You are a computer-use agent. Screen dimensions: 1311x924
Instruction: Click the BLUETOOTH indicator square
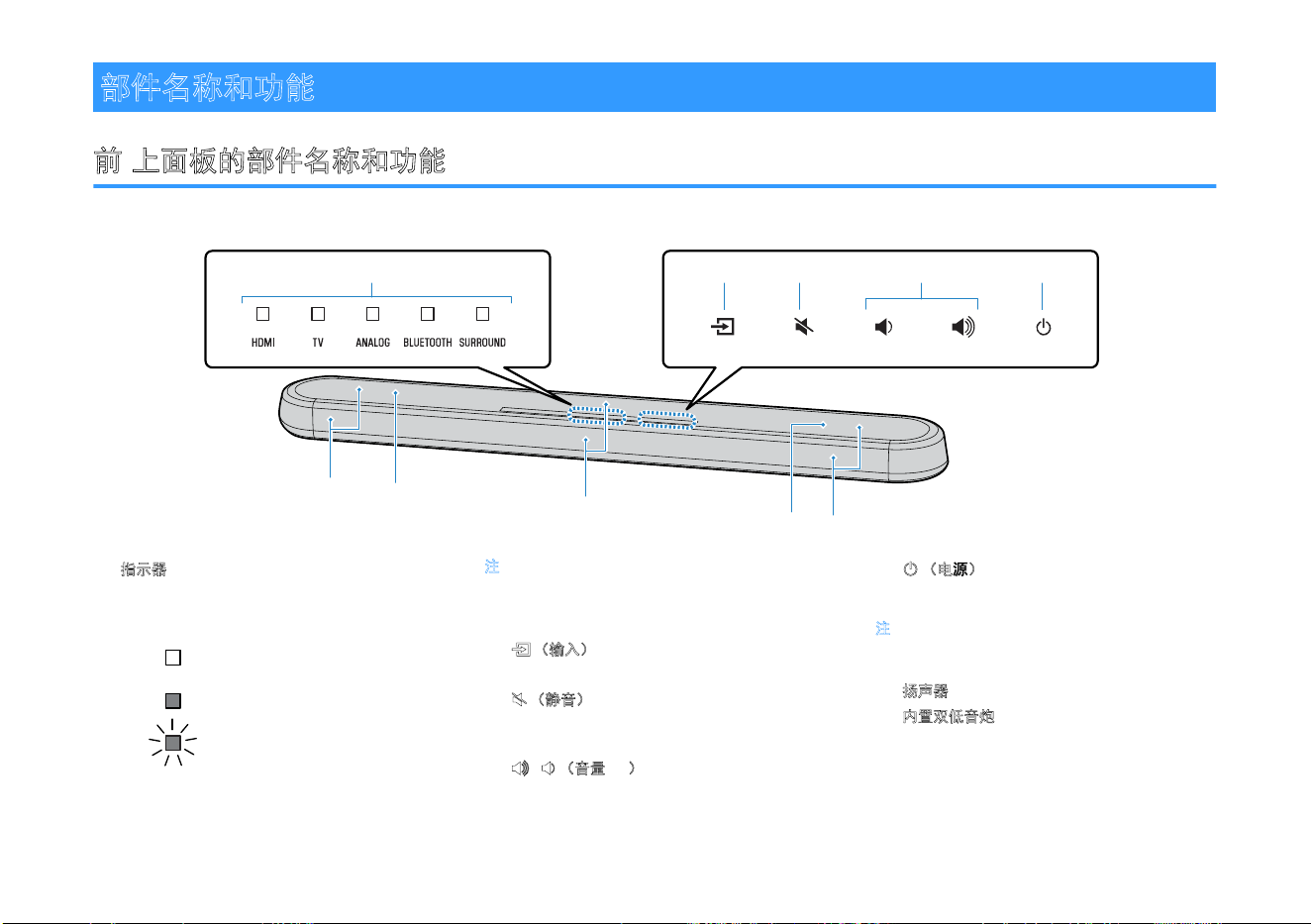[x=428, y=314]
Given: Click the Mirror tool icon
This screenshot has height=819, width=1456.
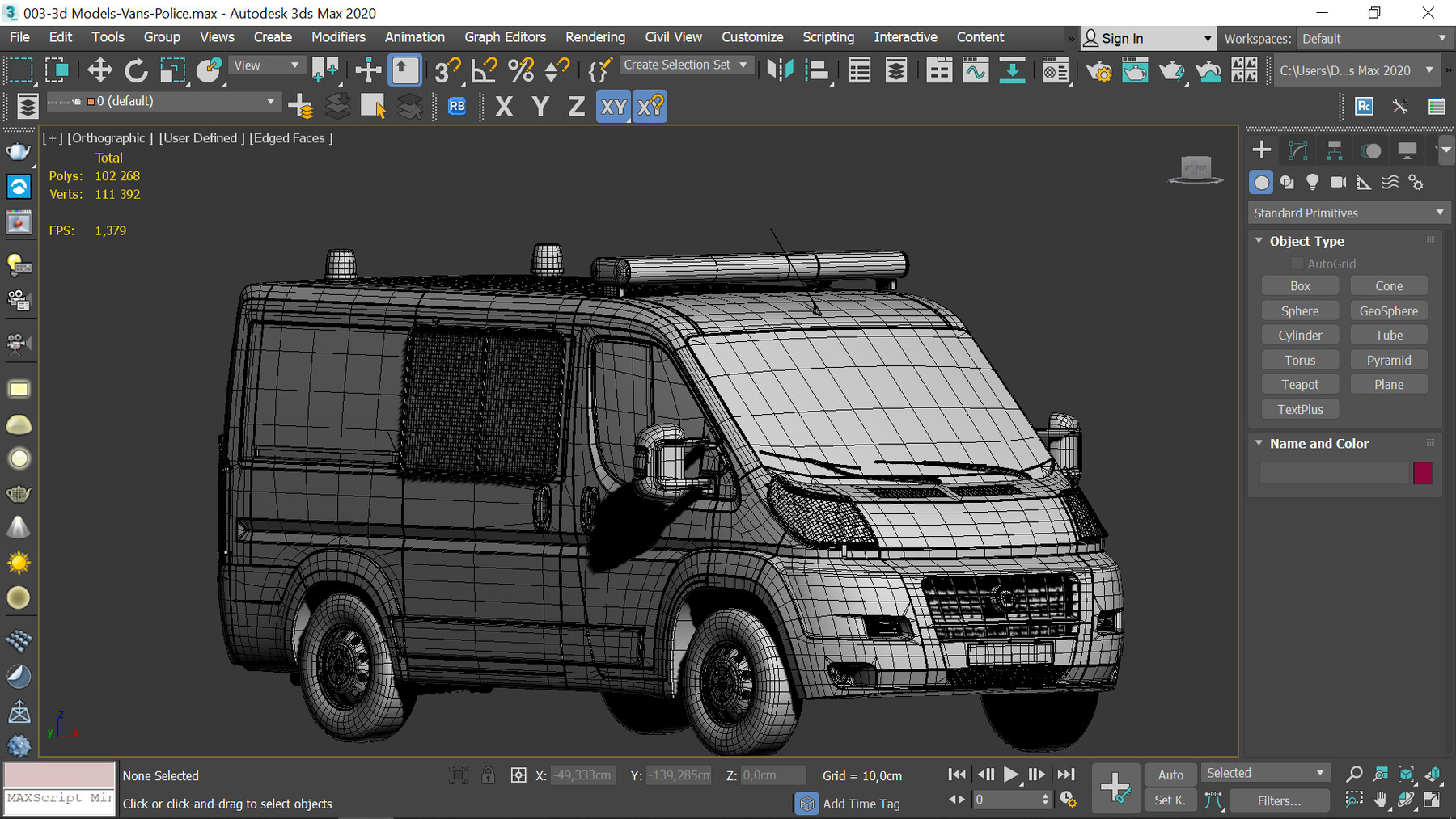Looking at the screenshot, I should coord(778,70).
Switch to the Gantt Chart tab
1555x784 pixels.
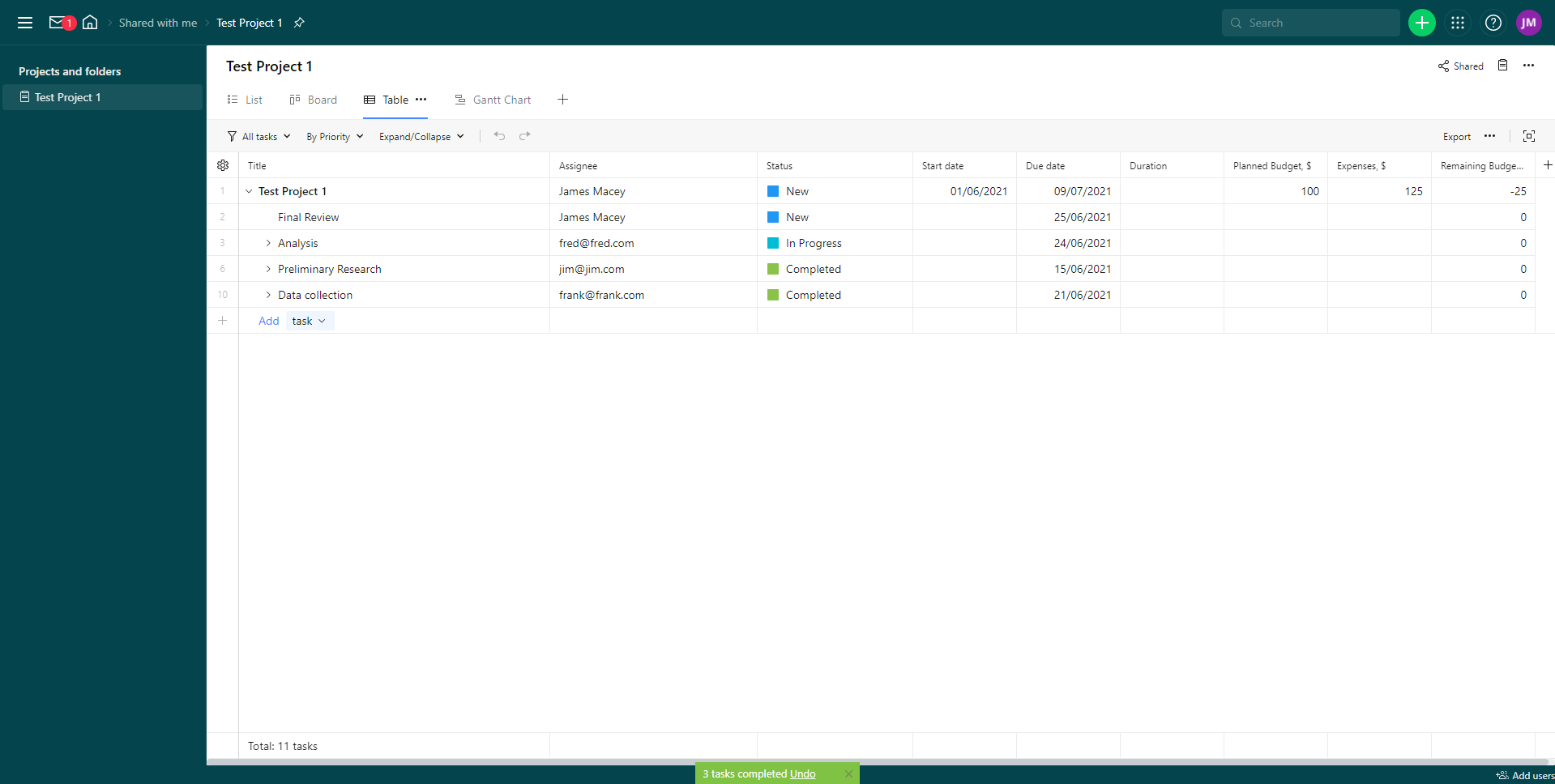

◆ ◆ ◆ ◆ ◆

* **What you are asked to do**: State how many lines of the records contain the word "Click". Give only the number.

* **Response to the exercise**: 2